Your assignment:
Please output exactly the part of the records below that opens with the line containing "Assistenza Clienti (42, 1994)" and closes with the line containing "[tab] (129, 873)", both lines included, and nothing else.

Dataset entries:
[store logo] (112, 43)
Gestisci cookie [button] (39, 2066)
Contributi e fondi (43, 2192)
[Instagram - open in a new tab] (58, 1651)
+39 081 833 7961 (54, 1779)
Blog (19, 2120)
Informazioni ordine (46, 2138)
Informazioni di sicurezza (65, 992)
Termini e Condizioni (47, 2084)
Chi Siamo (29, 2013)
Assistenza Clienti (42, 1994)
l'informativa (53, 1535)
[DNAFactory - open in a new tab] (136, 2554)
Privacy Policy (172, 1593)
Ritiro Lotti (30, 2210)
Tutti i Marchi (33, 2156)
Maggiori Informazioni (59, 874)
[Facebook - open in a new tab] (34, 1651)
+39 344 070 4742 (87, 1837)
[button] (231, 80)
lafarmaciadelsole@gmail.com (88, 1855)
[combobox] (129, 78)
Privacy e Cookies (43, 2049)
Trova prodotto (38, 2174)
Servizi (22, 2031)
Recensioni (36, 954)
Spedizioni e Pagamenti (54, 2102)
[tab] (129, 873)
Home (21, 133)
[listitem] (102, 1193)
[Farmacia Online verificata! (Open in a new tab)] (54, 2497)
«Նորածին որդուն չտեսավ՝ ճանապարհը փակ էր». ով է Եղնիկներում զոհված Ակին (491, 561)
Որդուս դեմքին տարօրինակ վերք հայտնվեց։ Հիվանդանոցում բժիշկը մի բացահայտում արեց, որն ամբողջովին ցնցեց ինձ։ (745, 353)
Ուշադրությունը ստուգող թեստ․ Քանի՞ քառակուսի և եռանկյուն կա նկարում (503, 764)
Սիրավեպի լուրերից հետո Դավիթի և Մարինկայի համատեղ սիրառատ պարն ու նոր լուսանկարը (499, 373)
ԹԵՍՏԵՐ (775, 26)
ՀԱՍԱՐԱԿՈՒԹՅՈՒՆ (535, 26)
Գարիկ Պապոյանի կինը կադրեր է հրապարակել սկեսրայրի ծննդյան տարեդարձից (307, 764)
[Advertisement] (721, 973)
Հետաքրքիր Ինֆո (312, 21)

Answer to the problem:
Assistenza Clienti (42, 1994)
l'informativa (53, 1535)
[DNAFactory - open in a new tab] (136, 2554)
Privacy Policy (172, 1593)
Ritiro Lotti (30, 2210)
Tutti i Marchi (33, 2156)
Maggiori Informazioni (59, 874)
[Facebook - open in a new tab] (34, 1651)
+39 344 070 4742 (87, 1837)
[button] (231, 80)
lafarmaciadelsole@gmail.com (88, 1855)
[combobox] (129, 78)
Privacy e Cookies (43, 2049)
Trova prodotto (38, 2174)
Servizi (22, 2031)
Recensioni (36, 954)
Spedizioni e Pagamenti (54, 2102)
[tab] (129, 873)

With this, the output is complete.